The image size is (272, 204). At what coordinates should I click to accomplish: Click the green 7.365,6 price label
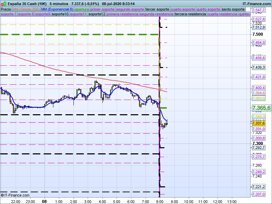[261, 108]
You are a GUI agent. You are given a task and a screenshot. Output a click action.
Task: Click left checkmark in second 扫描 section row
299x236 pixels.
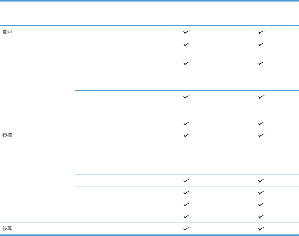(187, 180)
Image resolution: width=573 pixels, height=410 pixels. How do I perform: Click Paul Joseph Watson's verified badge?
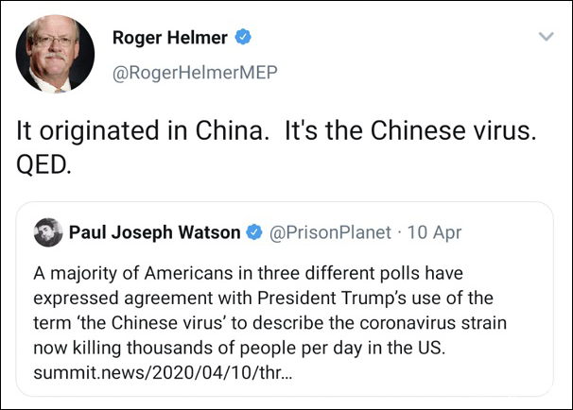[253, 231]
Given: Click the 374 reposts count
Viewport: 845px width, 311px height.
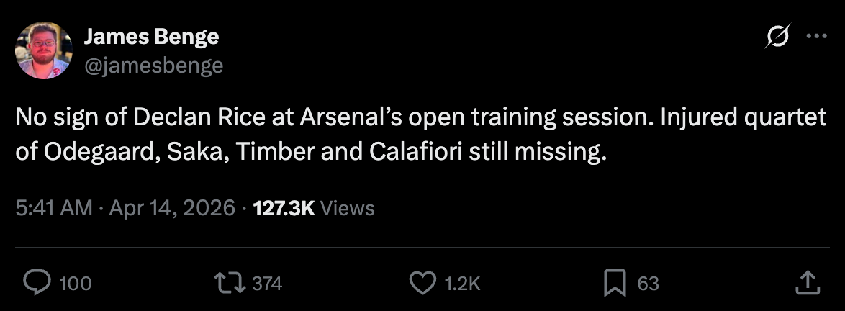Looking at the screenshot, I should 267,284.
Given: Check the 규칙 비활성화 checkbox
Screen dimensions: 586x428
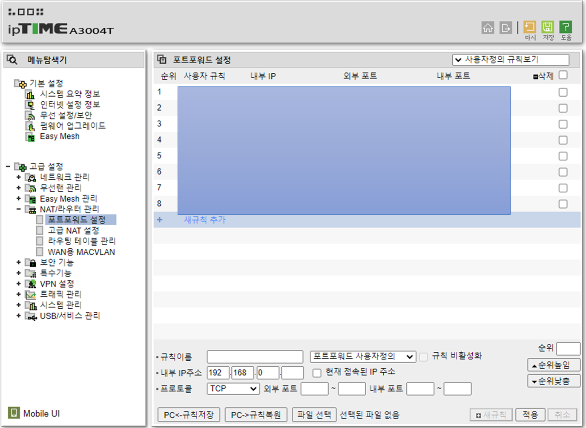Looking at the screenshot, I should tap(423, 357).
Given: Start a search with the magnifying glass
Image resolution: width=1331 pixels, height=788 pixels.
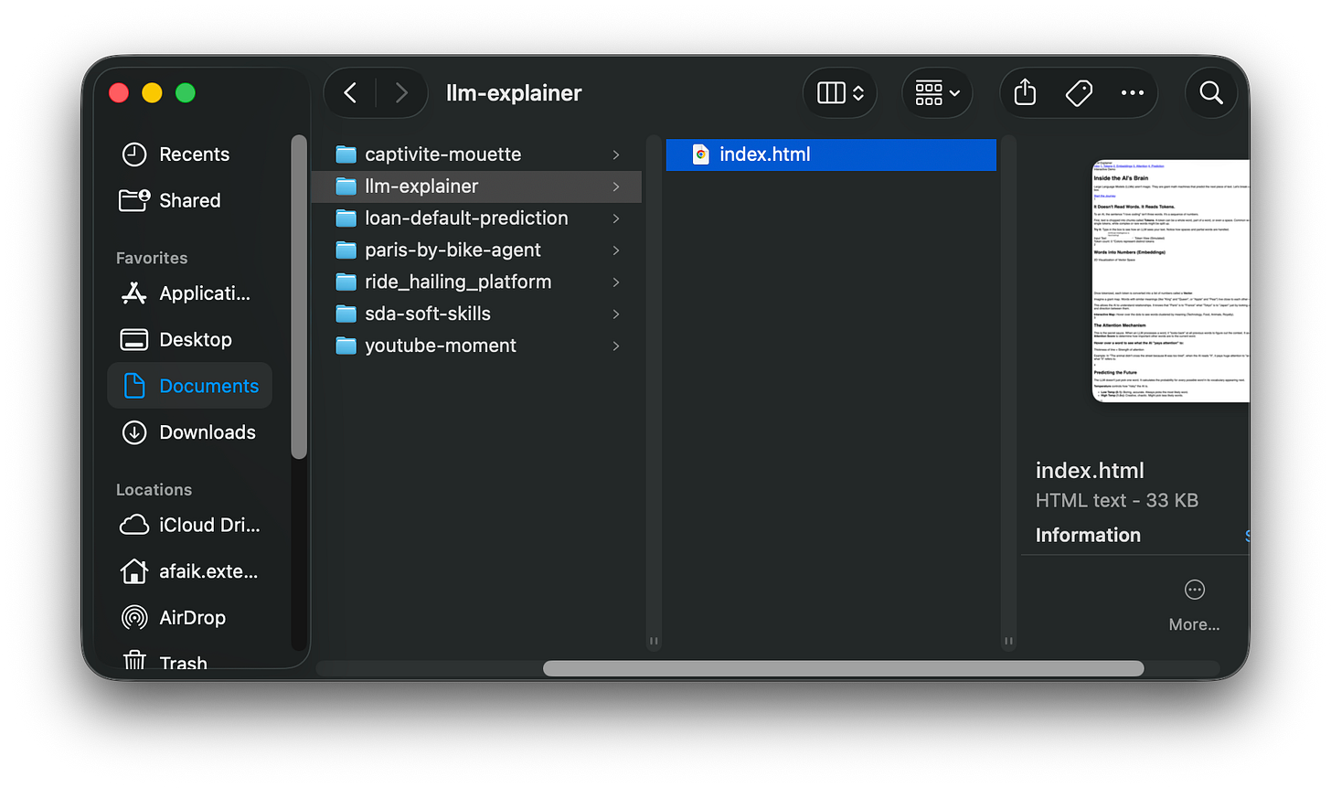Looking at the screenshot, I should [x=1210, y=92].
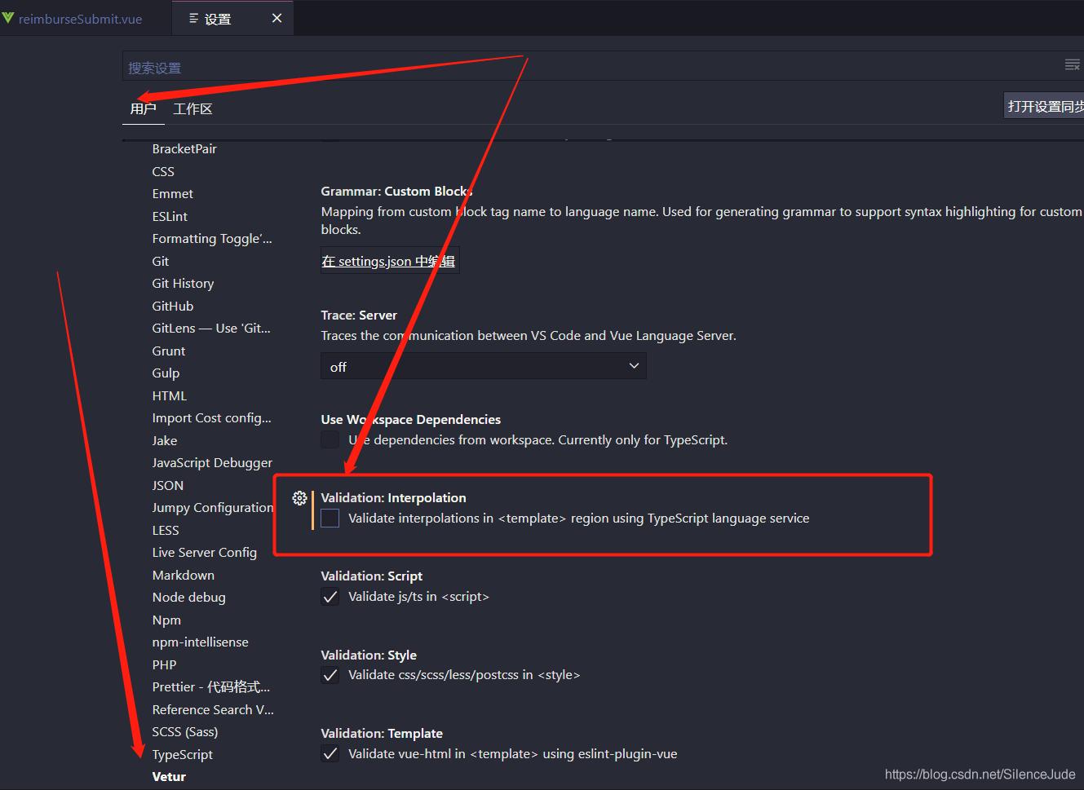Screen dimensions: 1084x790
Task: Focus the 搜索设置 search box
Action: 571,68
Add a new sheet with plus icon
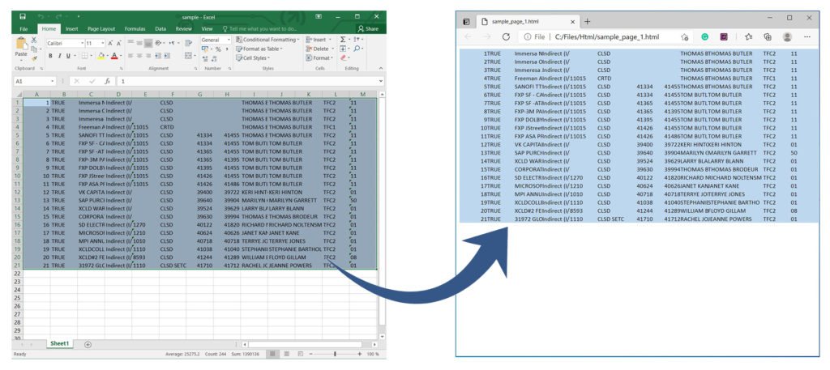The width and height of the screenshot is (830, 370). (x=88, y=344)
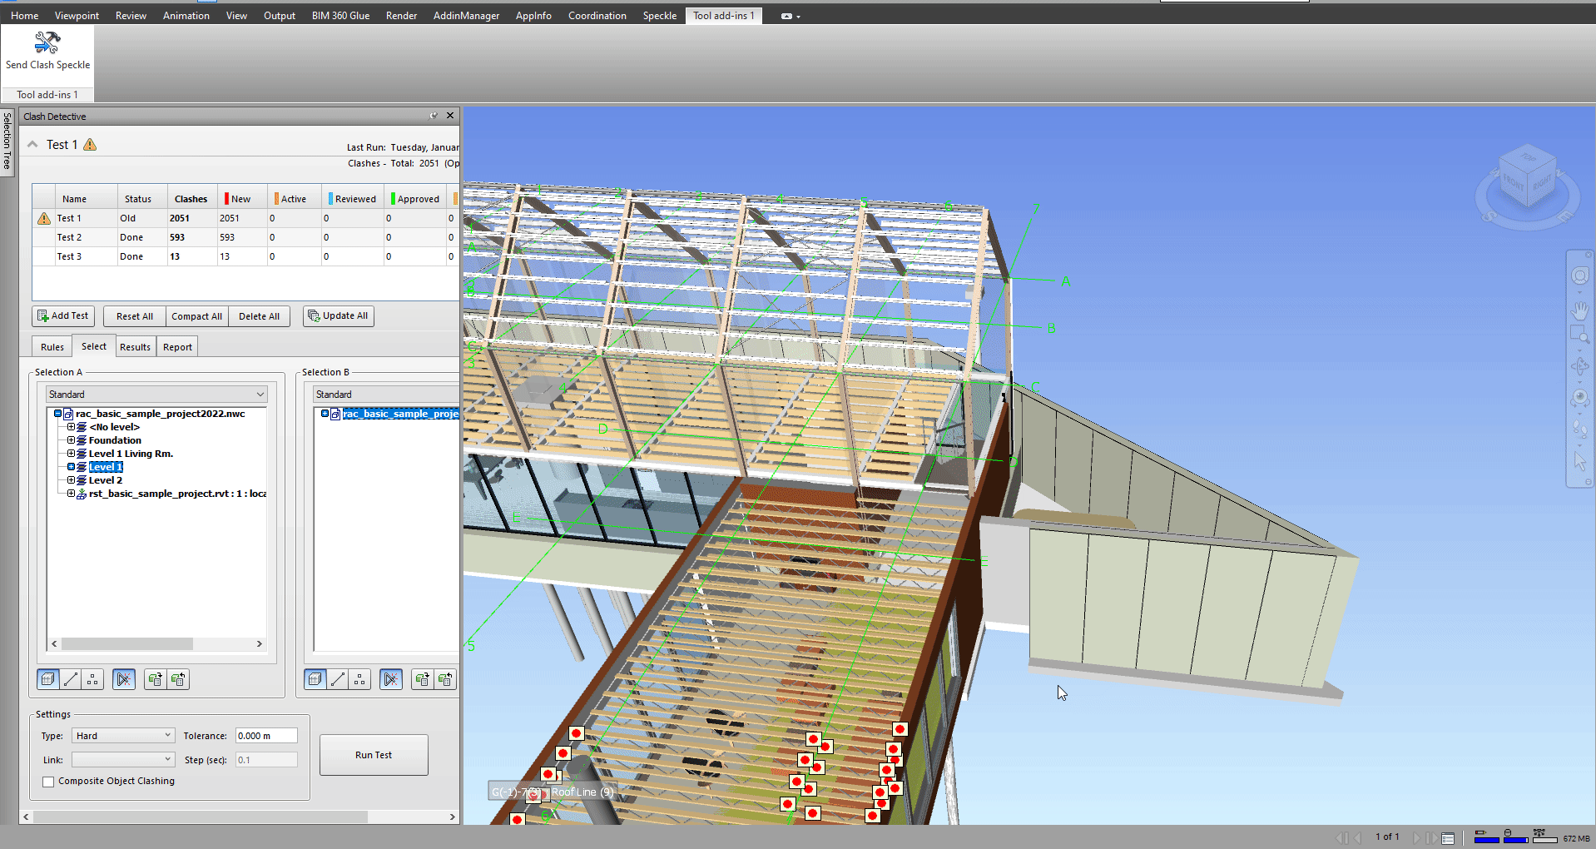Enable Composite Object Clashing checkbox
The width and height of the screenshot is (1596, 849).
point(48,782)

• _Exercise_: Carry over each record above character for character, with the pictures left out.

• _Exercise result_:
The image size is (272, 204). At what coordinates should I click to accomplish: Click the green 7.365,6 price label
[261, 108]
You are a GUI agent. You are given a task and a screenshot. Output a click action.
Task: Click left checkmark in second 扫描 section row
299x236 pixels.
(187, 180)
Image resolution: width=573 pixels, height=410 pixels. How do I perform: Click Paul Joseph Watson's verified badge?
[253, 231]
Given: Click the 374 reposts count
Viewport: 845px width, 311px height.
Looking at the screenshot, I should 267,284.
Given: Check the 규칙 비활성화 checkbox
Screen dimensions: 586x428
Looking at the screenshot, I should tap(423, 357).
Given: Start a search with the magnifying glass
Image resolution: width=1331 pixels, height=788 pixels.
Looking at the screenshot, I should [x=1210, y=92].
Screen dimensions: 1084x790
Task: Focus the 搜索设置 search box
Action: 571,68
Add a new sheet with plus icon
The width and height of the screenshot is (830, 370). (x=88, y=344)
Enable Composite Object Clashing checkbox
The width and height of the screenshot is (1596, 849).
point(48,782)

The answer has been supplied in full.